Aim of the exercise: Change "pixel" to "point" in the records below and write them out again with everything else unchanged. Leave the pictures out of your answer.

+++ Input records

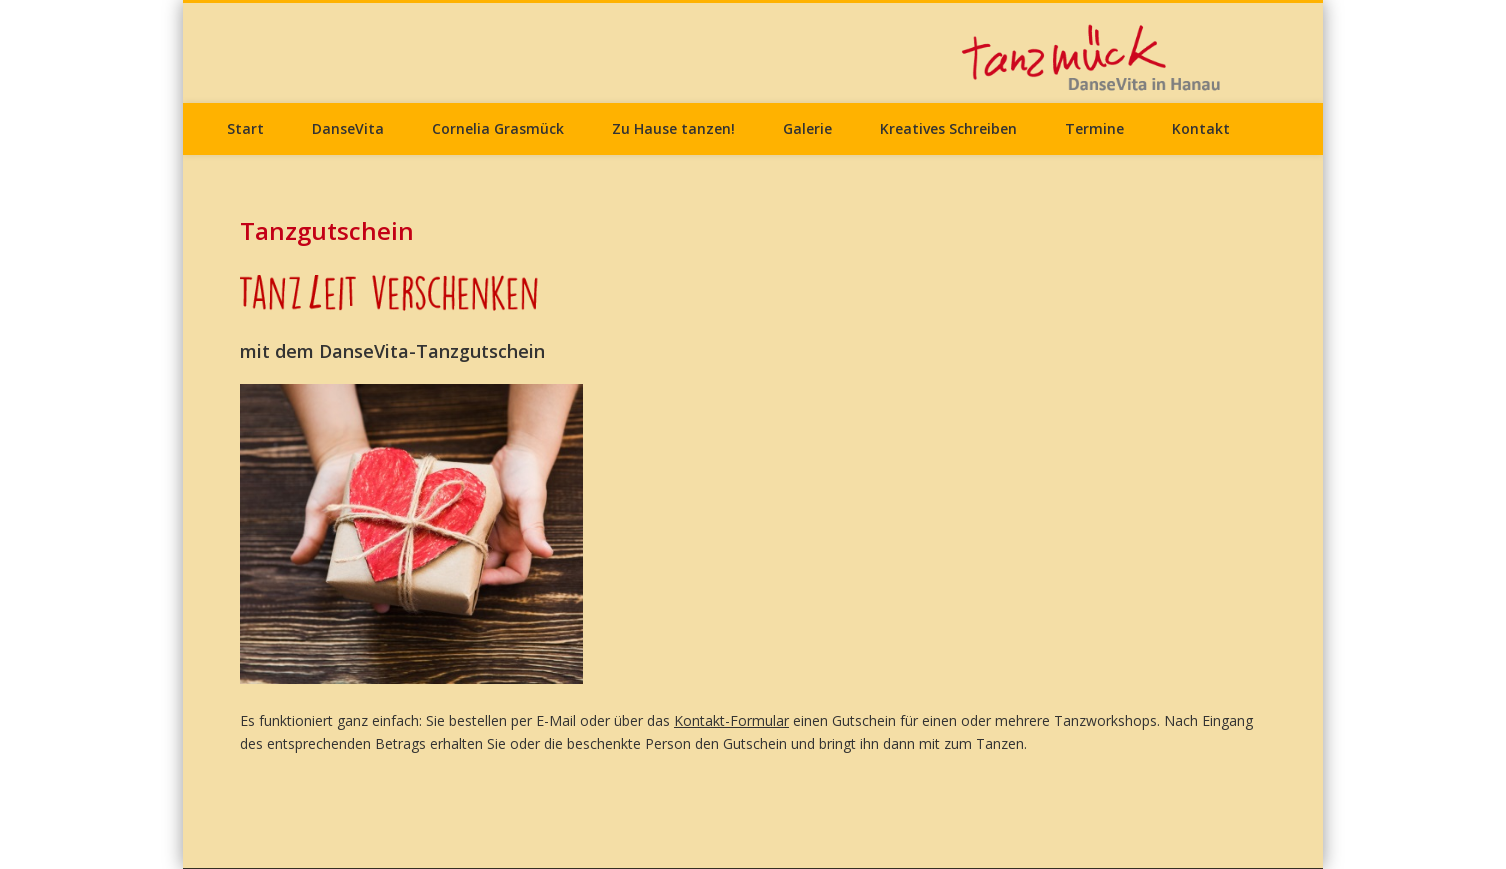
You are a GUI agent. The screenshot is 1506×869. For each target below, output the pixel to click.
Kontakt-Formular (731, 720)
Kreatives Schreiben (948, 128)
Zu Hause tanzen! (673, 128)
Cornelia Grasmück (498, 128)
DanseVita (348, 128)
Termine (1094, 128)
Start (245, 128)
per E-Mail (543, 720)
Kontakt (1201, 128)
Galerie (807, 128)
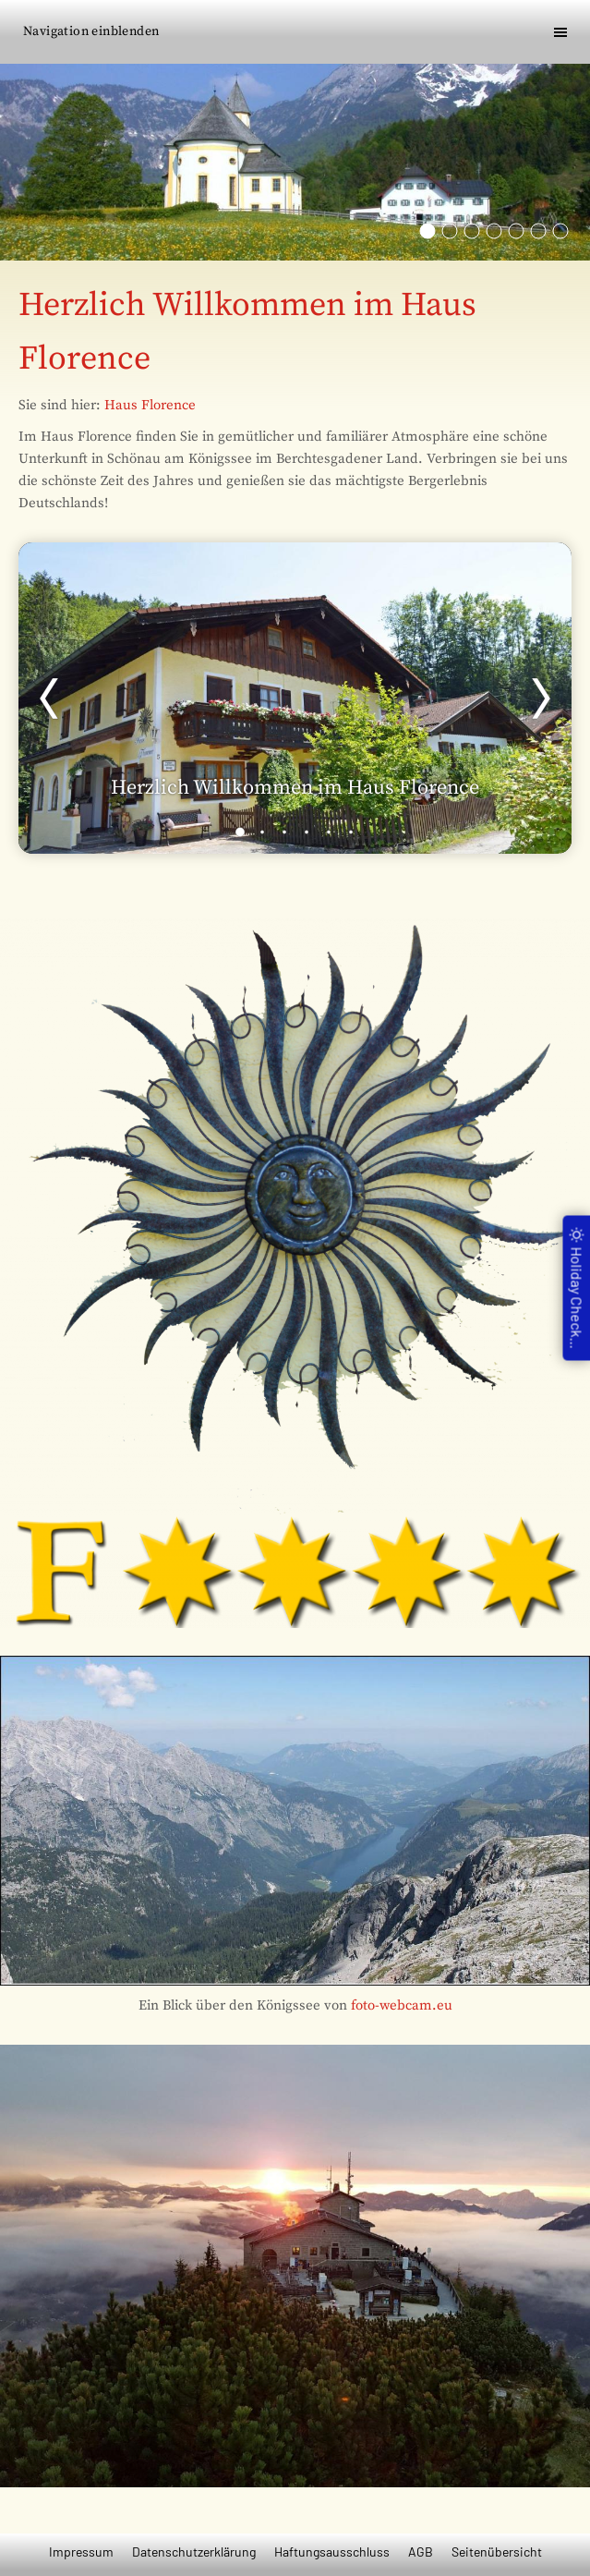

++++++

Solution to this task:
You are a GUI agent. The screenshot is 1506×869. For each target below, output the point to click.
Kontakt-Formular (731, 720)
Kreatives Schreiben (948, 128)
Zu Hause tanzen! (673, 128)
Cornelia Grasmück (498, 128)
DanseVita (348, 128)
Termine (1094, 128)
Start (245, 128)
per E-Mail (543, 720)
Kontakt (1201, 128)
Galerie (807, 128)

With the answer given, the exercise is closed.